Yersinia pestis KIM D27 and UC91309 are attenuated for virulence due to a defect in iron scavenging. A, Y. pestis strains CO92 (virulent wild-type plague isolate), KIM D27 (nonpigmented vaccine type strain), and UC91309 (clinical isolate from a case of fatal plague septicemia) were spread on Congo red agar plates and incubated at 26°C for 3 days, after which colonies were photographed. B, Culture medium (supernatant [S]) and bacterial extract (pellet [P]) of Y. pestis strains CO92, KIM D27, and UC91309 were analyzed by immunoblotting with antibodies specific for LcrV (V antigen), Caf1 (F1 or capsular fraction 1 antigen) and RNA polymerase subunit A (RpoA), as a loading control.
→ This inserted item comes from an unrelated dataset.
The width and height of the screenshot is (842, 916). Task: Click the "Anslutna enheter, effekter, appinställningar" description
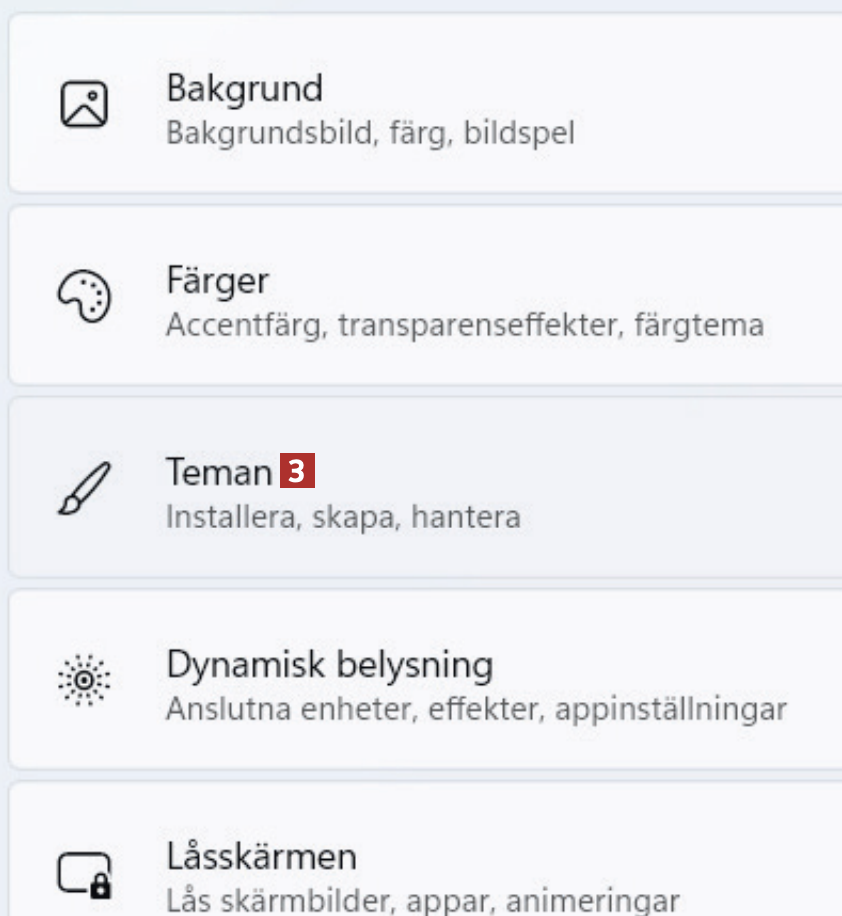point(476,709)
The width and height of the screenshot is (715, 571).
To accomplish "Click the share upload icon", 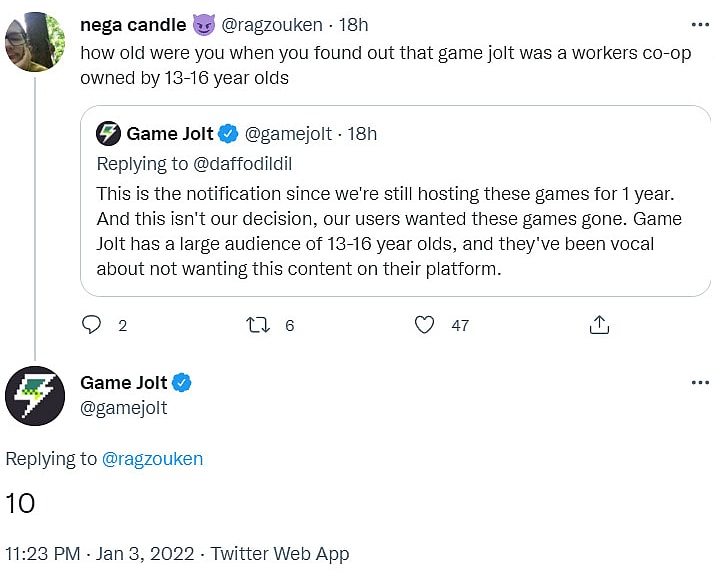I will tap(599, 325).
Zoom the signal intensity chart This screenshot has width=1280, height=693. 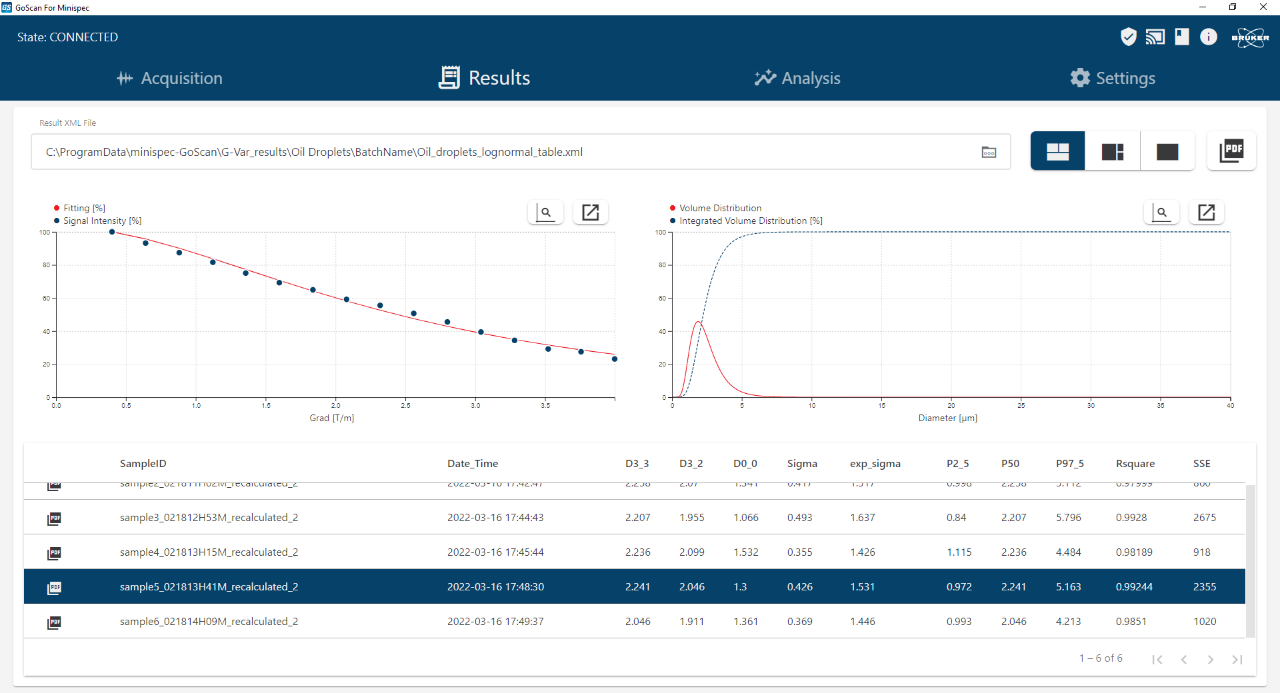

KIM D27 variants with a mutation in the lcrV gene (lcrV1) or a deletion of caf1 (Δcaf1) were included as controls. C, Cohorts of Swiss Webster mice (n = 10) were challenged by subcutaneous injection with suspensions of Y. pestis strains CO92 (100 colony-forming units [CFUs]), KIM D27 (10⁵ or 10⁶ CFUs), or UC91309 (10⁵ or 10⁶ CFUs). For each challenge experiment, inocula were verified by plating aliquots of bacterial suspensions on agar plates and enumerating CFUs. Animals were monitored over 14 days after challenge for survival. Results are representative of at least 3 independent experimental determinations. D, Mice were treated 24 hours before challenge with 0.1 mL 50% (v/v) iron dextran (100 mg/mL) and 50 mg/mL desferrioxamine B mesylate into the peritoneal cavity (+). Cohorts of Swiss Webster mice (n = 10) were challenged by subcutaneous injection with 10⁵ CFUs of Y. pestis KIM D27 or UC91309. For each challenge experiment, inocula were verified by plating aliquots of bacterial suspensions on agar plates and enumerating CFUs. Animals were monitored for 14 days after challenge. Results are representative of 2 independent experimental determinations.